Webster’s Dictionary defines “credentialing” as a verb, first known in 1888 and meaning, “to furnish with credentials, to credentials adequate academic performance.”
A doctor living in a metropolitan area may have privileges at four to five hospitals and participate in four to six HMOs and numerous PPO or other types of managed care health plans. This does not take into account the personal injury (auto plans), indemnity, or discount health cards, all vying for the provider’s attention and their credentials. On average, a medical provider is completing six to 10 applications each year, taking time, money and staff to complete.
CredNet is building the nation’s largest credentialed network, with its primary purpose being to facilitate the housing of providers including physicians, dentists, chiropractors, podiatrists, psychiatrists, nurses, social workers and other therapists to forge a collaborative relationship between providers and managed care.
The strategy is to implement a network that will allow providers to be credentialed in one place by one organization in such a way that all payers and non-payer PPOs would accept and contract to delegate the credentialing to CredNet. To do this, the company will create a network unlike any other.
It will not be limited by hospital, health plan or geography. It will contract to verify the physician's credentialing file from its partner Med Advantage, a nationwide Credentials Verification Organization (CVO) with the reputation and experience of performing this process very efficiently.
CredNet will then conduct its own peer review and assess a rating on the provider, opening the usage to all health insurance companies, health plans and hospitals.
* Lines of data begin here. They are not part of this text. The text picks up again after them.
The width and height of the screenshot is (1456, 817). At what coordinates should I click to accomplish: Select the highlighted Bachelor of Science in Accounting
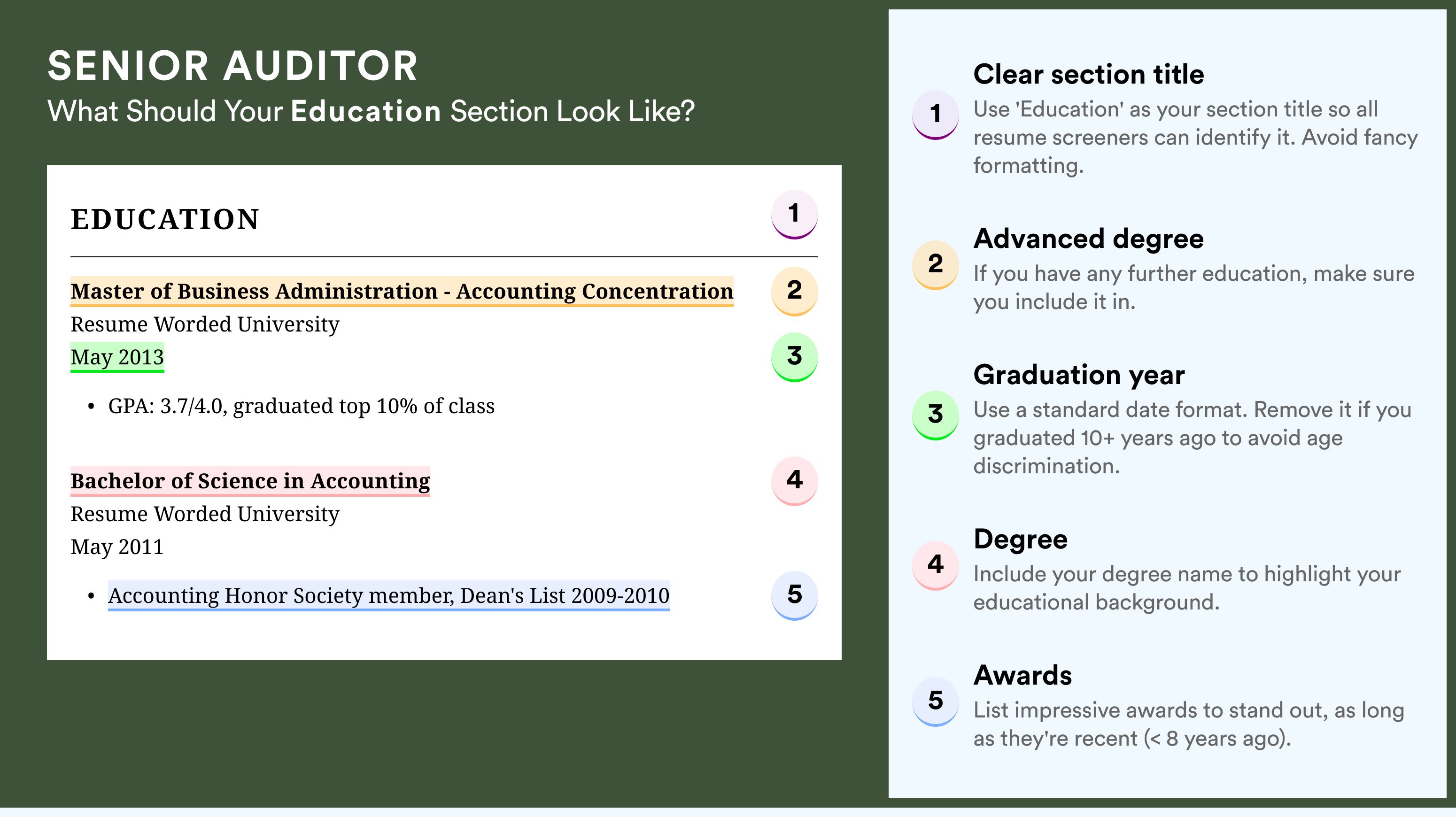tap(250, 481)
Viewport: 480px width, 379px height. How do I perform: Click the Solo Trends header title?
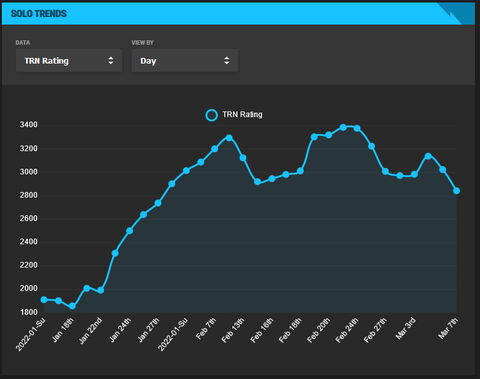[x=39, y=14]
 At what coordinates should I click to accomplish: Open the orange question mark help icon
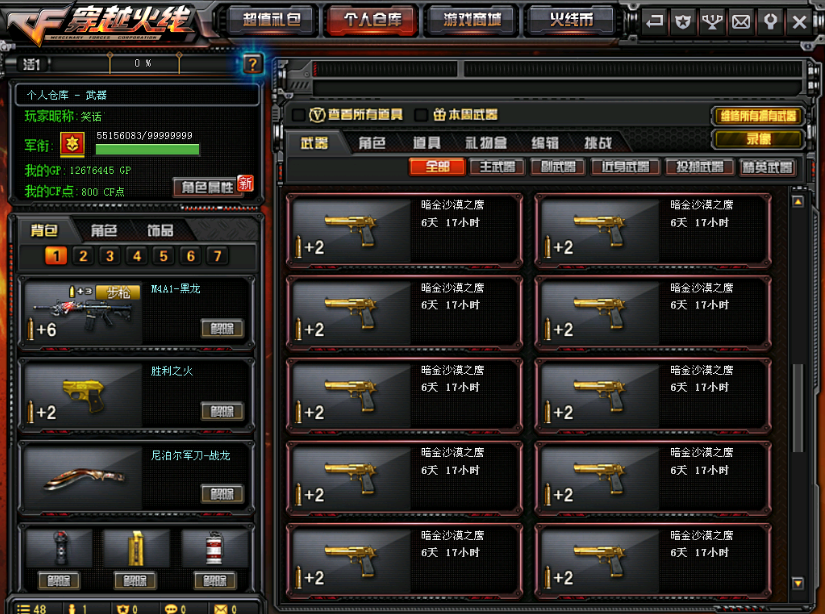click(x=253, y=64)
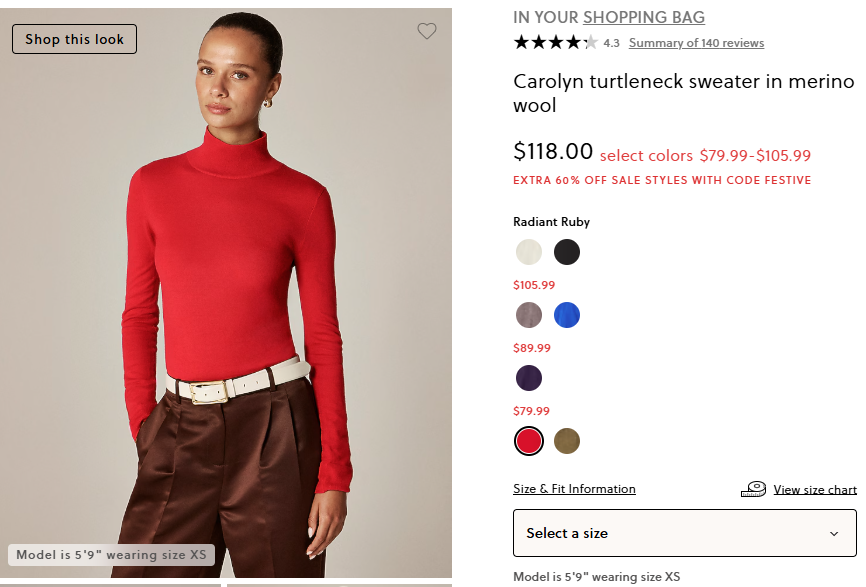Open Summary of 140 reviews link
The image size is (866, 587).
[696, 43]
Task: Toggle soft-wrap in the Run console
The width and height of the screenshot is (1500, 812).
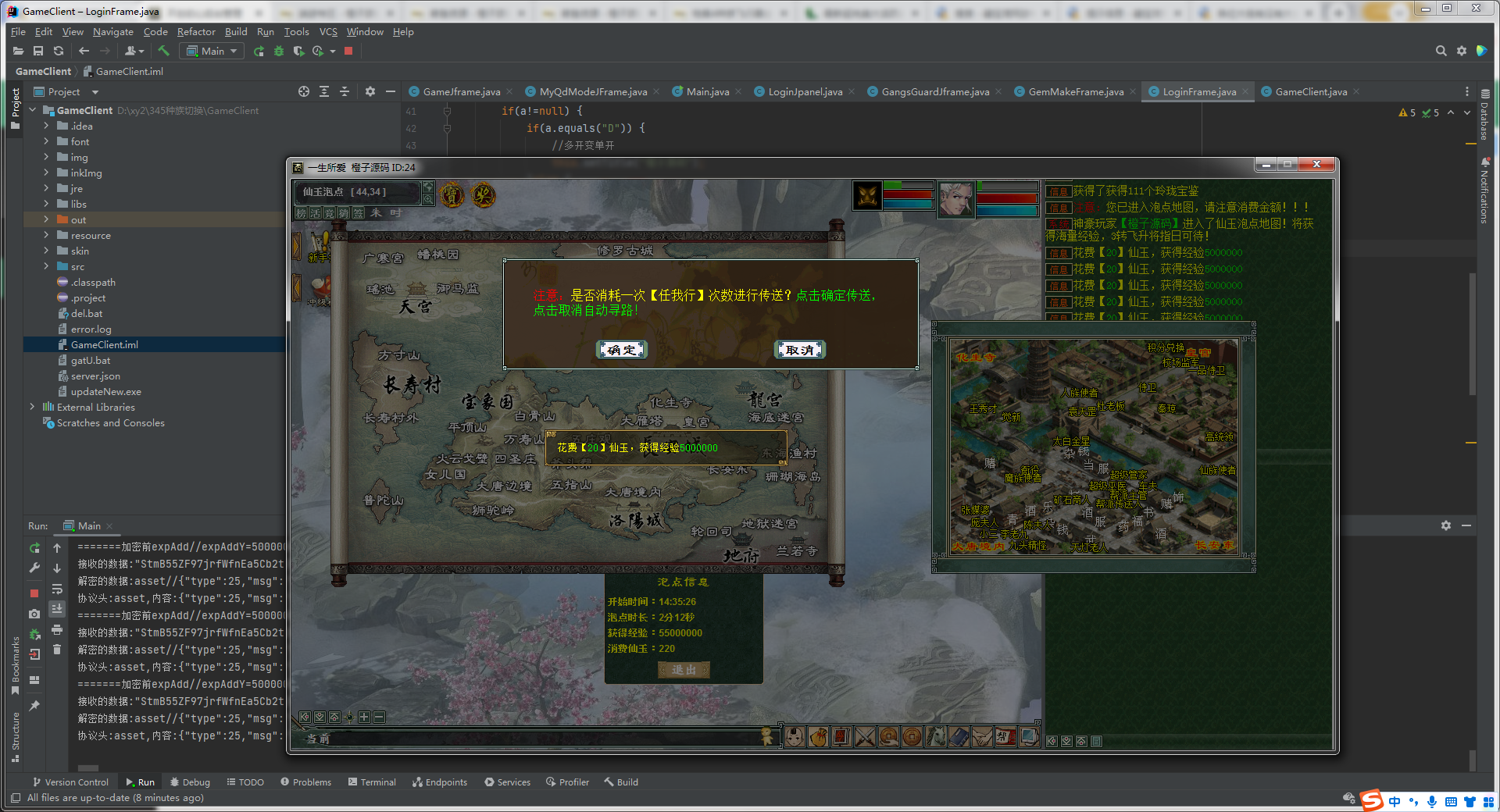Action: pyautogui.click(x=57, y=589)
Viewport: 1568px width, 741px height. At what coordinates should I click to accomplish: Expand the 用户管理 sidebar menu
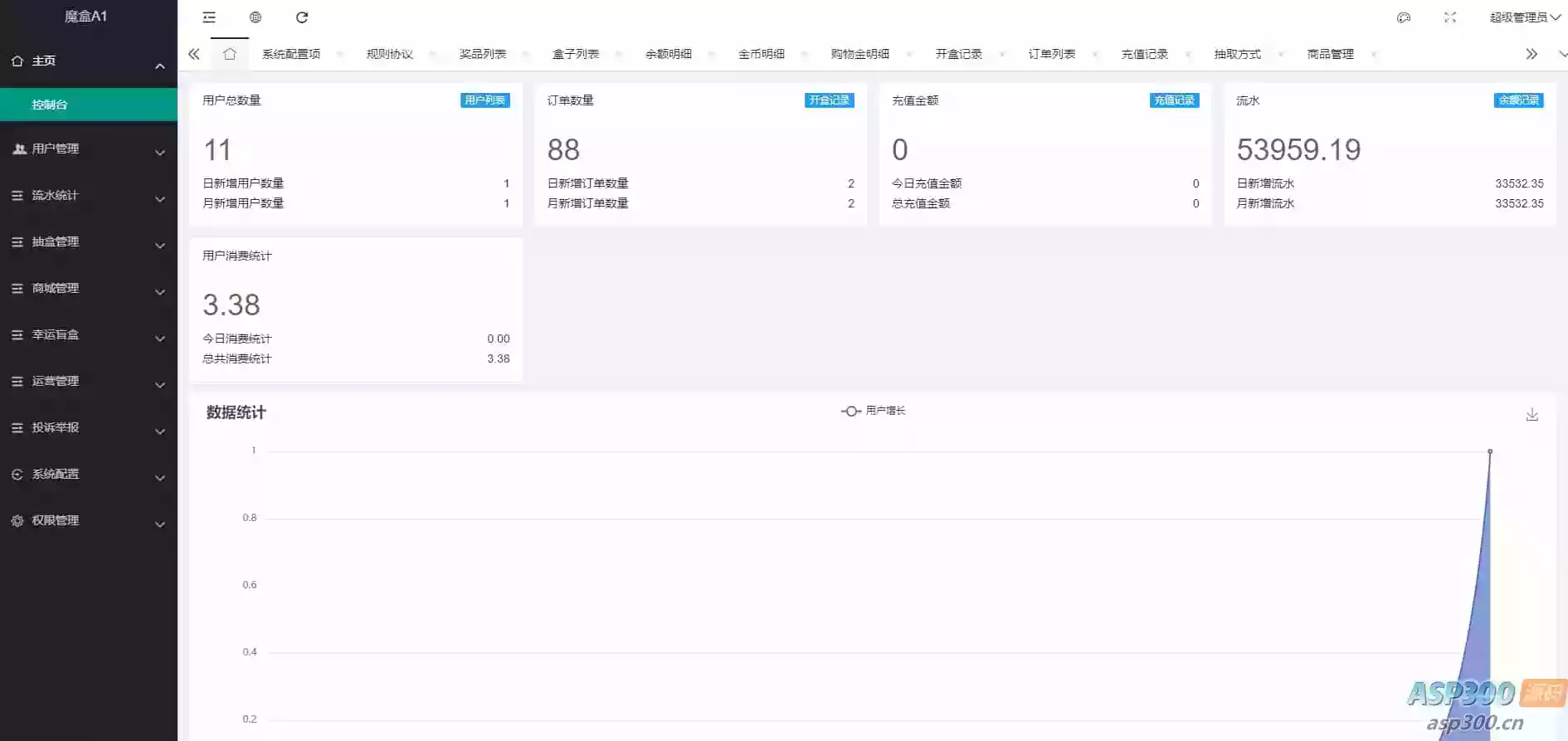tap(88, 149)
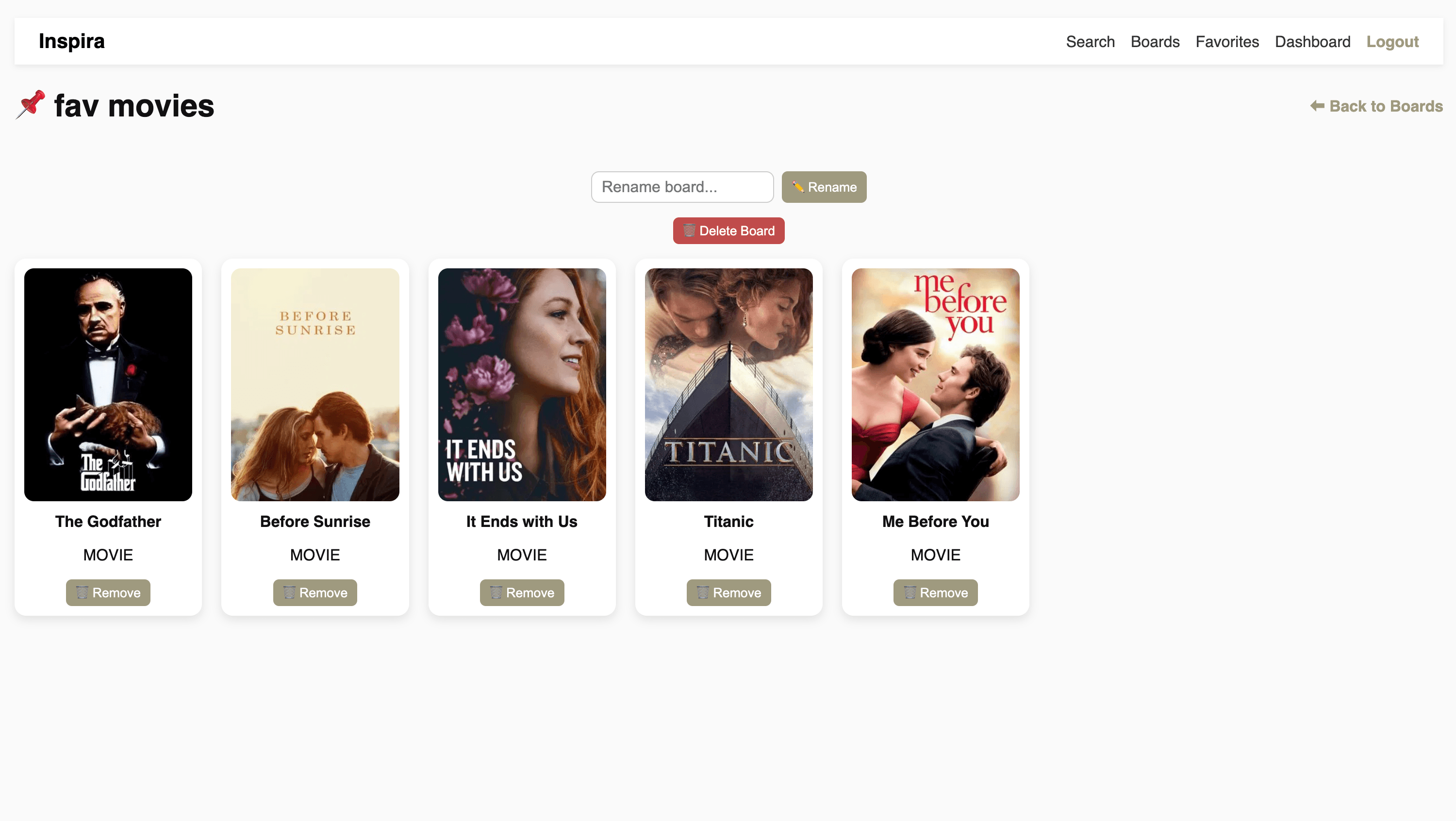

The physicians' fee agreement, if any, with the health plan will be completely separate from CredNet, while the provider still reaps the benefits of delegated credentialing.
The resulting structure allows subscribers to receive a long-sought solution to all of their credentialing woes and dramatically reduce a never-ending budget line item. They will have one credentialing source, one credentialing schedule and one application. Additionally, new providers can become paneled much faster and with less hassle. CredNet even provides its members with a website that allows providers and administrators to log in, submit their credentials and check the status of all pending credentialing.